**Instructions to follow**
An exact copy of the entries below is required, with all pictures removed.

========================

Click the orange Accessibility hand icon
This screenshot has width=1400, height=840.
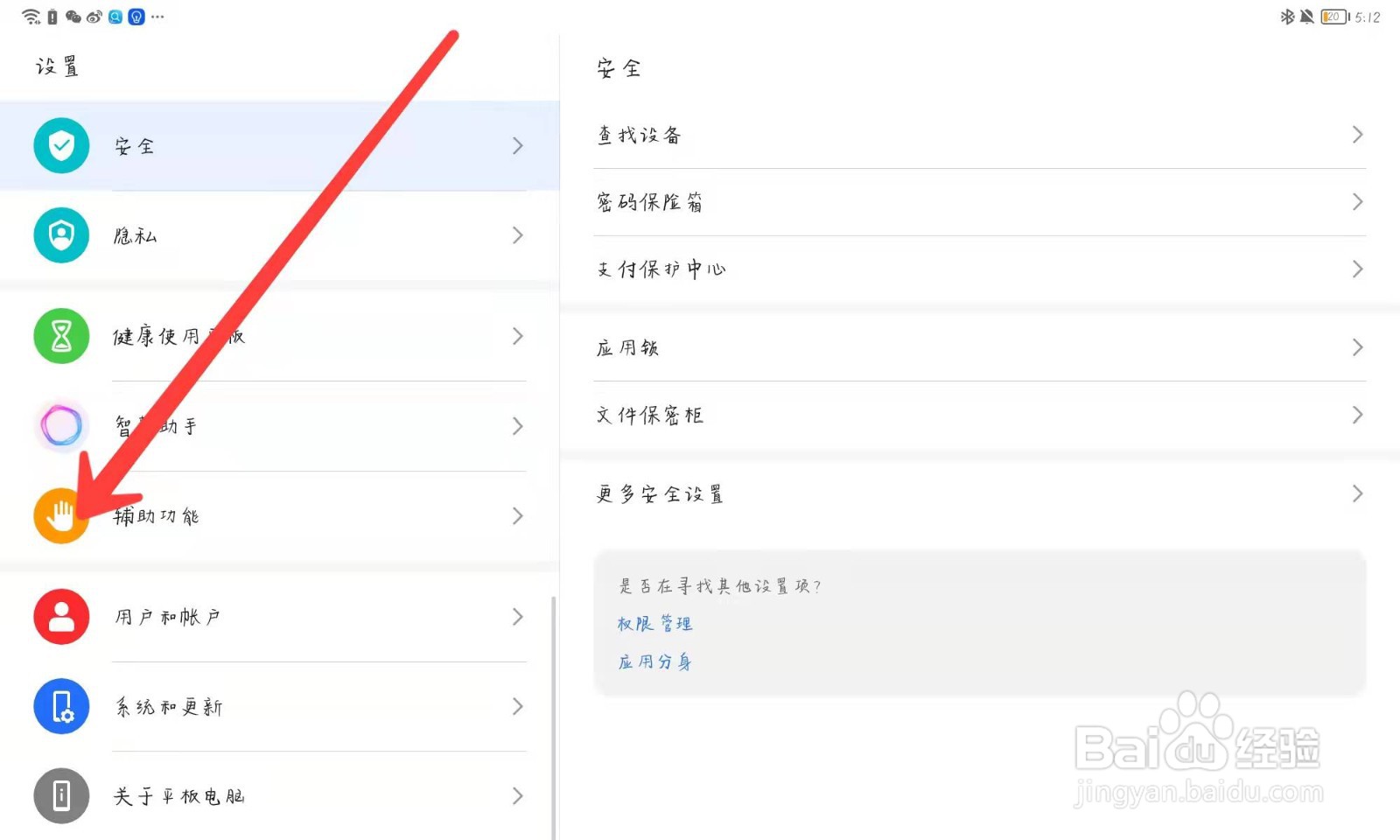click(x=61, y=516)
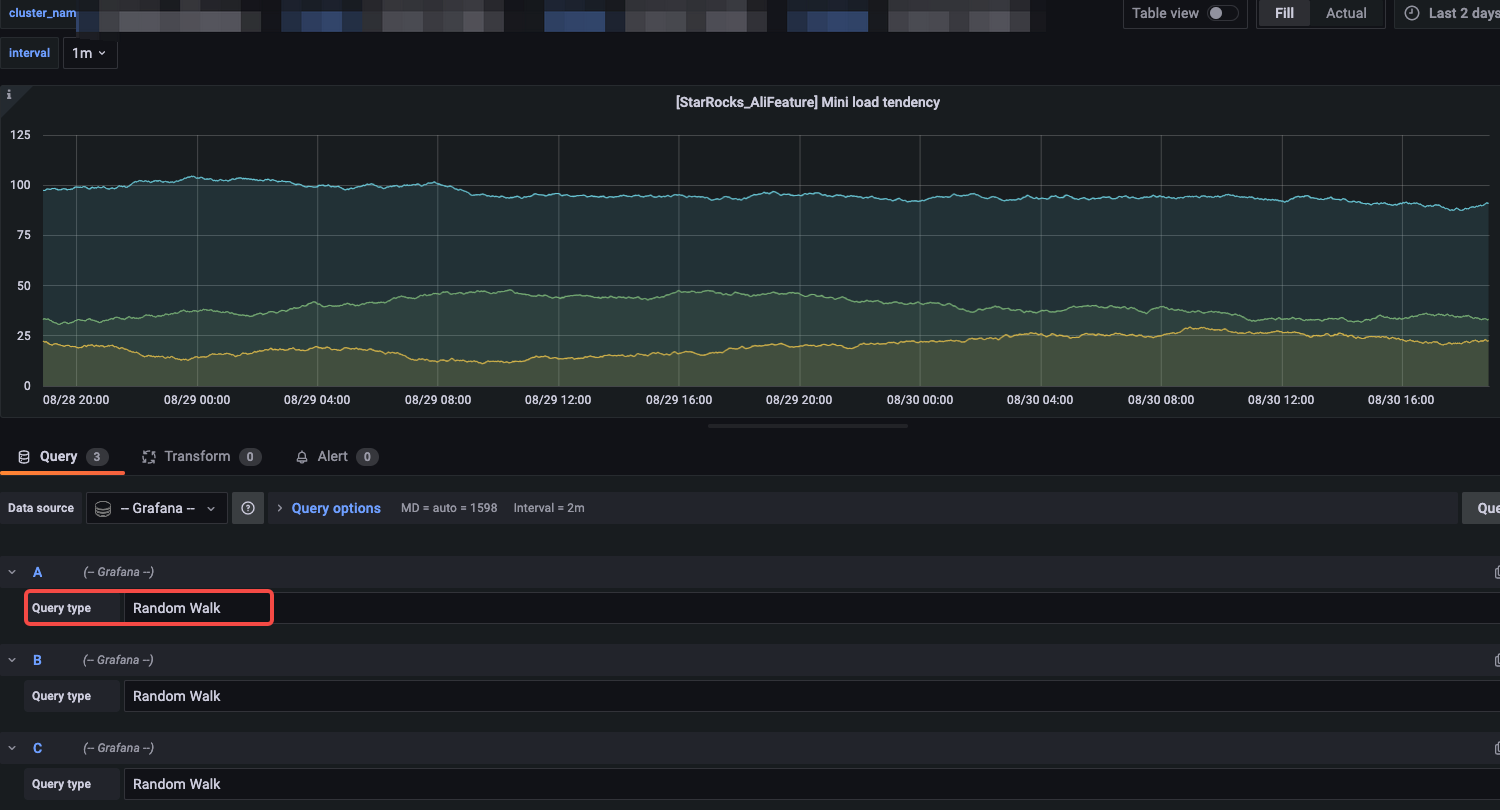Viewport: 1500px width, 810px height.
Task: Click the database icon in data source selector
Action: coord(103,508)
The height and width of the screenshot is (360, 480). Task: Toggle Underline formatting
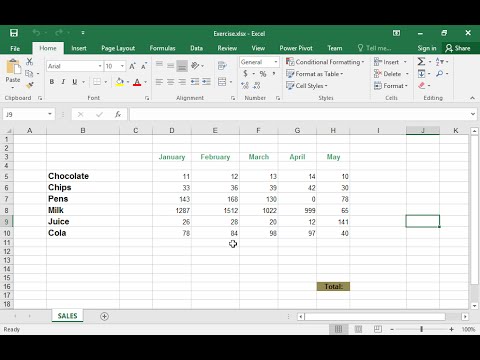[75, 82]
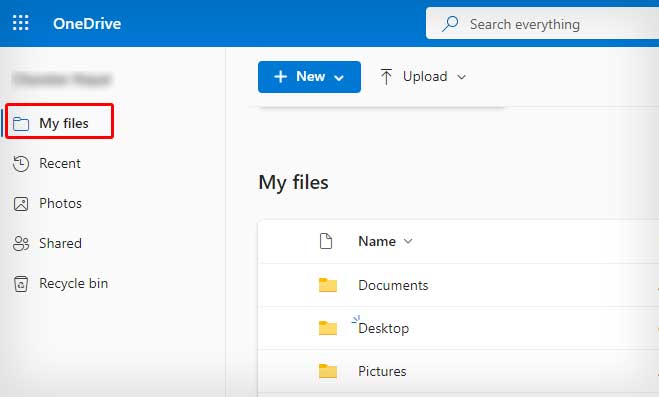Screen dimensions: 659x397
Task: Click the Photos image icon
Action: point(21,204)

========================

**Problem solution**
Click the orange Accessibility hand icon
This screenshot has width=1400, height=840.
click(x=61, y=516)
Viewport: 1500px width, 810px height.
Task: Click the database icon in data source selector
Action: coord(103,508)
The height and width of the screenshot is (360, 480). Task: Toggle Underline formatting
[75, 82]
Screen dimensions: 659x397
Task: Click the Photos image icon
Action: point(21,204)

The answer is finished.